## Exercise tasks
a) Output the passage from the game design discussion starting with "Someone asked me" and going on through "in your head.".
b) In the game design discussion, list every sentence that ends with a question mark in the paragraph beginning "Is there a game link here?"
+++ Page text
Cynical? Perhaps, but it does apply to a lot of things that aren’t games.
I remember reading about Chrysler spending millions redesigning part of one of their cars because it lasted for 20 years and the rest had a life of only about 4. Clearly needed un-overengineering 😉
Having worked tech support for the better part of a decade, it’s amazing how many modems break down a week or three after their warranty runs out.
Here’s another maxim: “Spend more time writing the rules well the first time and you’ll spend less time explaining them later.”
Stuff breaking down just after a warranty ends is not always chance – it’s often engineering. A family friend of mine worked for many years as a photocopier engineer. He told me that those companies make a lot of their money on repair contracts rather than selling copiers. To ensure customers kept up these contracts, one of the models from the company he worked for was carefully designed with a cheap part that failed regularly. This was then replaced at every service by the official engineer. As long as the contract to service the machine was kept up was maintained, everything was fine. However, if no services were done then the part would soon fail, and it was deliberately placed so that this cheap bit melted, dripped molten plastic down onto other components, and ruined several much more expensive parts below, writing off the copier and demonstrating the value of permanent contracts with the parent company. Apocryphal? Possibly, though personally I would trust that source.
Is there a game link here? Oddly, there might be. Putting my cynical hat on for a moment, is Andrew’s maxim a good one in a commercial sense? Sure, it makes the design more robust, but is robust what you want when you’re a big business and want to make money, or do you want something where people have to return and purchase more regularly to “fix” (rebalance) the game?
Answers on a postcard to the usual address…
No, they can’t but a series of pithy sentences that you keep in mind should help you stay on the right track when designing a game.
Someone asked me about the Golden Rules of game design when I was doing a seminar for Mantic. Were there any? If so, what were they? Well I had an answer at the time. I’ll try and get a copy of the recording and write it up for you. It was based on a different tack from this though.
“…using the fewest rules possible to encompass the widest variety of play effects.”
Another good one.
“Here’s another maxim: “Spend more time writing the rules well the first time and you’ll spend less time explaining them later.””
And bear in mind that people will play the rules you write, not the game in your head.
For the first part, see my comment above.
The second bit is why playtesting is critical. What do the rules actually say? Get other people to tell you, then if it’s not what you’re after make the appropriate changes in explanation. Don’t berate people for misunderstanding. Some folk will be deliberately obtuse, but they’re in a small minority. Mostly it’s your fault for not being clear enough.
Don´t rely on common sense and KISS!
++++++
+++ Information provided
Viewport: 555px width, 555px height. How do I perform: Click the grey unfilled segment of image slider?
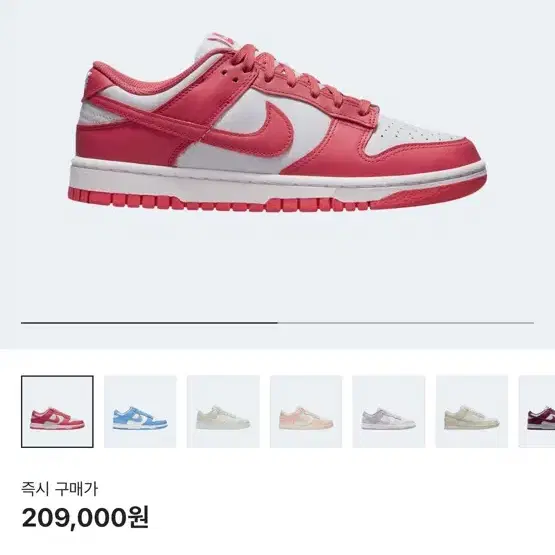(x=406, y=323)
++++++
## Answers to the exercise
a)
Someone asked me about the Golden Rules of game design when I was doing a seminar for Mantic. Were there any? If so, what were they? Well I had an answer at the time. I’ll try and get a copy of the recording and write it up for you. It was based on a different tack from this though.
“…using the fewest rules possible to encompass the widest variety of play effects.”
Another good one.
“Here’s another maxim: “Spend more time writing the rules well the first time and you’ll spend less time explaining them later.””
And bear in mind that people will play the rules you write, not the game in your head.

b)
- Is there a game link here?
- Putting my cynical hat on for a moment, is Andrew’s maxim a good one in a commercial sense?
- Sure, it makes the design more robust, but is robust what you want when you’re a big business and want to make money, or do you want something where people have to return and purchase more regularly to “fix” (rebalance) the game?